We address the task of automatic detection of lesions caused by multiple myeloma (MM) in femurs or other long bones from CT data. Such detection is already an important part of the multiple myeloma diagnosis and staging.
However, it is so far performed mostly manually, which is very time consuming. We formulate the detection as a multiple instance learning (MIL) problem, where instances are grouped into bags and only bag labels are available.
In our case, instances are regions in the image and bags correspond to images. This has the advantage of requiring only subject-level annotation (ground truth), which is much easier to get than voxel-level manual segmentation.
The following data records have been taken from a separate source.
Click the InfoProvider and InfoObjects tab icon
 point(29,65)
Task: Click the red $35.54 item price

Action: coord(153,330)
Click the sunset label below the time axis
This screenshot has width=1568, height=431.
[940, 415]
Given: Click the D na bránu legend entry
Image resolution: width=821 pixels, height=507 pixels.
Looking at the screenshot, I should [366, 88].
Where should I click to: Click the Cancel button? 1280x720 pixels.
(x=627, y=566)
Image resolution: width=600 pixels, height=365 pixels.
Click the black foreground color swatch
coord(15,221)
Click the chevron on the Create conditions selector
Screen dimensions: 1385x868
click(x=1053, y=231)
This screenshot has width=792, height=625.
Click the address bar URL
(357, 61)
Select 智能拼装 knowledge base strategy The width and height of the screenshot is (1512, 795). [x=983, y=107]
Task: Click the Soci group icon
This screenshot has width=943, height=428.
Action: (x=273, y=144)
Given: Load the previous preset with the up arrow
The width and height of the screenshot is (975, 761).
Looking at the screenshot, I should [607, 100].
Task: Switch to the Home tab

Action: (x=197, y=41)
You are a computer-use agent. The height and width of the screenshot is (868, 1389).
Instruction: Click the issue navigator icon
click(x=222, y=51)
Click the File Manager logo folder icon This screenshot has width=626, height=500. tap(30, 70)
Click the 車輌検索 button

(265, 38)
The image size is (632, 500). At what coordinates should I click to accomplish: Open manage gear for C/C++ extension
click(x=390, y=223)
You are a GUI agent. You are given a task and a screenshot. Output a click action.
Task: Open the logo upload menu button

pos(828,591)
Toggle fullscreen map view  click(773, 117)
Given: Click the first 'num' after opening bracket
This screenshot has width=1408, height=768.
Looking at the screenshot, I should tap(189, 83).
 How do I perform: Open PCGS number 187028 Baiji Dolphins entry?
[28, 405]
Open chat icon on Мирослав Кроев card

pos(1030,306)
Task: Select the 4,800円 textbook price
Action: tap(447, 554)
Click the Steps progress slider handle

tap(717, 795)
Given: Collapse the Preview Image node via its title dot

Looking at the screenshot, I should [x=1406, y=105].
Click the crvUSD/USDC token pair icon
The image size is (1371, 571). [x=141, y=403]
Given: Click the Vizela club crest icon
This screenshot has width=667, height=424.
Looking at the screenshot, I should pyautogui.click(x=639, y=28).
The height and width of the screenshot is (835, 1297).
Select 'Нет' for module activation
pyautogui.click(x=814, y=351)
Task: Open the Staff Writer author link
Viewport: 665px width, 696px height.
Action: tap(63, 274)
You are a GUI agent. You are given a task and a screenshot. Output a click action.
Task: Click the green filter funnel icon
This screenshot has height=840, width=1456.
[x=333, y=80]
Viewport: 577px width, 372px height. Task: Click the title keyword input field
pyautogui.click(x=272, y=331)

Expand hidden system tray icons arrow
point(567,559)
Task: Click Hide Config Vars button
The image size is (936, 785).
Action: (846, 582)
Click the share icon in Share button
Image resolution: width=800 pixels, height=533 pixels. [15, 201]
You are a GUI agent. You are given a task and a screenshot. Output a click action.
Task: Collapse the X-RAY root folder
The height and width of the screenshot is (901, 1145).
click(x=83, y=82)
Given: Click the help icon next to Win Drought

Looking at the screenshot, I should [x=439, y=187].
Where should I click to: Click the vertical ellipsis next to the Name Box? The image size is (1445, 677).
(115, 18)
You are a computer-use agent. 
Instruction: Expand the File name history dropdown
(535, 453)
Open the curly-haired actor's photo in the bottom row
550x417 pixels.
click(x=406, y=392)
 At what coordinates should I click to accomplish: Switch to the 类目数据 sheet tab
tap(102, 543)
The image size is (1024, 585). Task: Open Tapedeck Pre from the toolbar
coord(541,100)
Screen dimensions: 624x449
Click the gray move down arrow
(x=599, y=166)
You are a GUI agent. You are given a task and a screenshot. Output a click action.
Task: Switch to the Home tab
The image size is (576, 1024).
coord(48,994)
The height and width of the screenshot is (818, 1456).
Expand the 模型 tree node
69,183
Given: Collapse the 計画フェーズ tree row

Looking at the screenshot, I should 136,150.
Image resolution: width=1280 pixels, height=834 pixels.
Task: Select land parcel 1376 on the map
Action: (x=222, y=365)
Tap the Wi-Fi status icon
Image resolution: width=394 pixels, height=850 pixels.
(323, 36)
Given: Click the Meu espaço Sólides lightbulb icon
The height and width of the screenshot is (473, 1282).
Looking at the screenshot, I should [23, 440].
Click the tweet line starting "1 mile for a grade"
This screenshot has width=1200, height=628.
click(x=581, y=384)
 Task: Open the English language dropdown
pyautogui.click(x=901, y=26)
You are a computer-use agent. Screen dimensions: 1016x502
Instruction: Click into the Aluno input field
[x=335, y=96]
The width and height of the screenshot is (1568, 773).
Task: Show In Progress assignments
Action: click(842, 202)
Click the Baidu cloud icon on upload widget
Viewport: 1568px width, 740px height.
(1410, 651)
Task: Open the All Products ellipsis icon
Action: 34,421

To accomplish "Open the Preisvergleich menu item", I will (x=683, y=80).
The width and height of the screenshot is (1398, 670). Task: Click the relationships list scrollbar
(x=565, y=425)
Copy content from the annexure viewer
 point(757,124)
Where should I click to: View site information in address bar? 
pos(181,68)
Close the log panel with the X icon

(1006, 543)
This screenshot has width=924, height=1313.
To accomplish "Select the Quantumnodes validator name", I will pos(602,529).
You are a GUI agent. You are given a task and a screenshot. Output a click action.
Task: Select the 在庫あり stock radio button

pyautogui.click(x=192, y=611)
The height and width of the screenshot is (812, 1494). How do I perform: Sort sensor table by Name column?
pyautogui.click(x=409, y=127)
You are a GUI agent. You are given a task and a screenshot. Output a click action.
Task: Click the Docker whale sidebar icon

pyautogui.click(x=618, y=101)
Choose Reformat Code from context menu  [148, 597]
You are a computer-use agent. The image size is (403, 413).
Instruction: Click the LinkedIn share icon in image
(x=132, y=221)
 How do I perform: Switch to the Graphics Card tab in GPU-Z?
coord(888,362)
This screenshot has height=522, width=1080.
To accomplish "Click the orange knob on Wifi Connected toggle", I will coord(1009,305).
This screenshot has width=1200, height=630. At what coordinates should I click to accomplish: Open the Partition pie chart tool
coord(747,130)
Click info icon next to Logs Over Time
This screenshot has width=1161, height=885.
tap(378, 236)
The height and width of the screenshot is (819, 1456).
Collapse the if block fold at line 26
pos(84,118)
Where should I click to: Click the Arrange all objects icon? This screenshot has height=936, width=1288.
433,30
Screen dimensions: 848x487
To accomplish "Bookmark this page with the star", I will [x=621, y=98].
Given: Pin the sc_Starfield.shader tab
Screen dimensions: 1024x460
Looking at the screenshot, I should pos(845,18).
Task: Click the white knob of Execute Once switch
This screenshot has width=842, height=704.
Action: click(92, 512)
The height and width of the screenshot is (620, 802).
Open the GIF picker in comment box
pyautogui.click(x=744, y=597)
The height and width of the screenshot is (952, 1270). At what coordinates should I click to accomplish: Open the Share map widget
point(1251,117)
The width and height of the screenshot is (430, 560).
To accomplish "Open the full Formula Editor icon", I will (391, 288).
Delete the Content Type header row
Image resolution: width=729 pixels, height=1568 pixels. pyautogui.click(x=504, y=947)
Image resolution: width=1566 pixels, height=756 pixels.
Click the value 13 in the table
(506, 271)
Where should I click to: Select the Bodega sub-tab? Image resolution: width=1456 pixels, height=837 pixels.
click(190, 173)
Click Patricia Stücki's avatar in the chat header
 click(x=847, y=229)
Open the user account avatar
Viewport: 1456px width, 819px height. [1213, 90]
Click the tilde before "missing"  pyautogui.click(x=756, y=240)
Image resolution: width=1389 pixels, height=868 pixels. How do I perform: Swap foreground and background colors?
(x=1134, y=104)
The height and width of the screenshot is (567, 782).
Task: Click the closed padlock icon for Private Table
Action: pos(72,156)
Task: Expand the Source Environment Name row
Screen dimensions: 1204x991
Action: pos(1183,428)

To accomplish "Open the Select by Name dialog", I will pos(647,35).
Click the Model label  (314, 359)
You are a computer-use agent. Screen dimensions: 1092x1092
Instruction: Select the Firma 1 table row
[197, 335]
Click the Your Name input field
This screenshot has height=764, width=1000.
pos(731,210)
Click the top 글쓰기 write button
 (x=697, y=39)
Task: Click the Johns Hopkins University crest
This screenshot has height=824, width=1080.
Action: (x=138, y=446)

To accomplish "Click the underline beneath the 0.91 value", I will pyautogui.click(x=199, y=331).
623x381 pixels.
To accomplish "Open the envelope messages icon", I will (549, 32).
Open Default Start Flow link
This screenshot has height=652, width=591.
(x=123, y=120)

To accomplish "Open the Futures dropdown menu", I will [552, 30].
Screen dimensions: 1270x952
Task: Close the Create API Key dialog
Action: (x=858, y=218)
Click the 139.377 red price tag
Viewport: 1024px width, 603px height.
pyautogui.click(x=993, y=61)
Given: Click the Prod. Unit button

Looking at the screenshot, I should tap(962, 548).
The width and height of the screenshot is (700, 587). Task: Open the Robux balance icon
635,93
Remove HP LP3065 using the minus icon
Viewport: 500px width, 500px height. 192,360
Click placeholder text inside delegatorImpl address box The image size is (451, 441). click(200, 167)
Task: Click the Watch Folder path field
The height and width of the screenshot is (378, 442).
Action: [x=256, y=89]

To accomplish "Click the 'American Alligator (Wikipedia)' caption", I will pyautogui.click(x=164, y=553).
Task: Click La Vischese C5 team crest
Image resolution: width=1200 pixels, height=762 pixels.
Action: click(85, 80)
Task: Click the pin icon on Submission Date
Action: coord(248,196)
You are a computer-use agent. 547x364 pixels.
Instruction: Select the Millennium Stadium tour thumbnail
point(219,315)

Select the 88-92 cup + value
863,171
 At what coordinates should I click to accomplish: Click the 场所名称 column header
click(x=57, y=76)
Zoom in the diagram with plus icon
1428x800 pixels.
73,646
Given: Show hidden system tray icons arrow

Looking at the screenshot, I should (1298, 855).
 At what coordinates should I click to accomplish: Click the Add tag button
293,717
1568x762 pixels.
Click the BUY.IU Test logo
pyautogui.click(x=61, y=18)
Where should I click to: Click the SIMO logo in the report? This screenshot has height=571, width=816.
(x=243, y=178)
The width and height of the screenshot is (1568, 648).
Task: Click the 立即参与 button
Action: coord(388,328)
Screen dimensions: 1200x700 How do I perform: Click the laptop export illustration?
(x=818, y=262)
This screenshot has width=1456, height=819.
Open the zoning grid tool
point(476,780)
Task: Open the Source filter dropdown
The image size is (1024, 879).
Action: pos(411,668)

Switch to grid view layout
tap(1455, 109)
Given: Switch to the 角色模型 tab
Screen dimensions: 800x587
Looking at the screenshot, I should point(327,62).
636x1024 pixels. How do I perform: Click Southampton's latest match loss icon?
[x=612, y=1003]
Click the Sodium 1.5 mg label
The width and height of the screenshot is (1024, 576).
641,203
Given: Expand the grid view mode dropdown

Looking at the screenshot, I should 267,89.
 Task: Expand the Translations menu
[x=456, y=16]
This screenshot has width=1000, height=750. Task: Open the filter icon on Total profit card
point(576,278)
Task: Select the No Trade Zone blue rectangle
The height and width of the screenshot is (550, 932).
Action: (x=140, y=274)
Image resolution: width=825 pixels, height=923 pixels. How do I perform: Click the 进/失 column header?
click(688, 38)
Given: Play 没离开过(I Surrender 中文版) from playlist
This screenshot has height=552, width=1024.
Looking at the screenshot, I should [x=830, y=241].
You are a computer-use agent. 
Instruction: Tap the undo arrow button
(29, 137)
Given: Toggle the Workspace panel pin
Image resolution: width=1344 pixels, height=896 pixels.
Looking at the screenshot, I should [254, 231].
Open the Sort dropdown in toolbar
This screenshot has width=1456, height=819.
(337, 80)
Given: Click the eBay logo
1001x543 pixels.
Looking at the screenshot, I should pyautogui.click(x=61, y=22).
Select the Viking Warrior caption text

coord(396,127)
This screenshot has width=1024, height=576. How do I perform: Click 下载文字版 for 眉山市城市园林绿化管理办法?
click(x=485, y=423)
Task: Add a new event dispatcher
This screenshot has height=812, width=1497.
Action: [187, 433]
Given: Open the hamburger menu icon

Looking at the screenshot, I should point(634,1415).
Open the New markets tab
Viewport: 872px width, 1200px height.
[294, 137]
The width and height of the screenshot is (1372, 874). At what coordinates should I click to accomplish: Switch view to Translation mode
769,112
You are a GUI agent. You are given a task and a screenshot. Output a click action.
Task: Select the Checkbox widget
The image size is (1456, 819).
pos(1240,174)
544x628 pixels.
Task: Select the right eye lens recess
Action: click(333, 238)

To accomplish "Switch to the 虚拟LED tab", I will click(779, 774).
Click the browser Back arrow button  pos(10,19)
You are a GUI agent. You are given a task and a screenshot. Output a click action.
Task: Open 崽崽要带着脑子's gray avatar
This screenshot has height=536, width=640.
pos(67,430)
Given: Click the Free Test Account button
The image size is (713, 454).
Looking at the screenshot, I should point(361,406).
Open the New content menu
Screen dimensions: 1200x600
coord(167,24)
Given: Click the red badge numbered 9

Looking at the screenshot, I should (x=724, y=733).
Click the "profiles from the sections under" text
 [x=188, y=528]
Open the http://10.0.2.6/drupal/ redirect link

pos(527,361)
We consider a generalization of the standard MIL formulation where we introduce a threshold on the number of required positive instances in positive bags. This corresponds better to the classification procedure used by the radiology experts and is more robust with respect to false positive instances.
We extend several existing MIL algorithms to solve the generalized case by estimating the threshold during learning. We compare the proposed methods with the baseline method on a dataset of 220 subjects.
We show that the generalized MIL formulation outperforms standard MIL methods for this task. For the task of distinguishing between healthy controls and MM patients with infiltrations, our best method makes almost no mistakes with a mean AUC of 0.982 and F-1 = 0.965.
We outperform the baseline method significantly in all conducted experiments.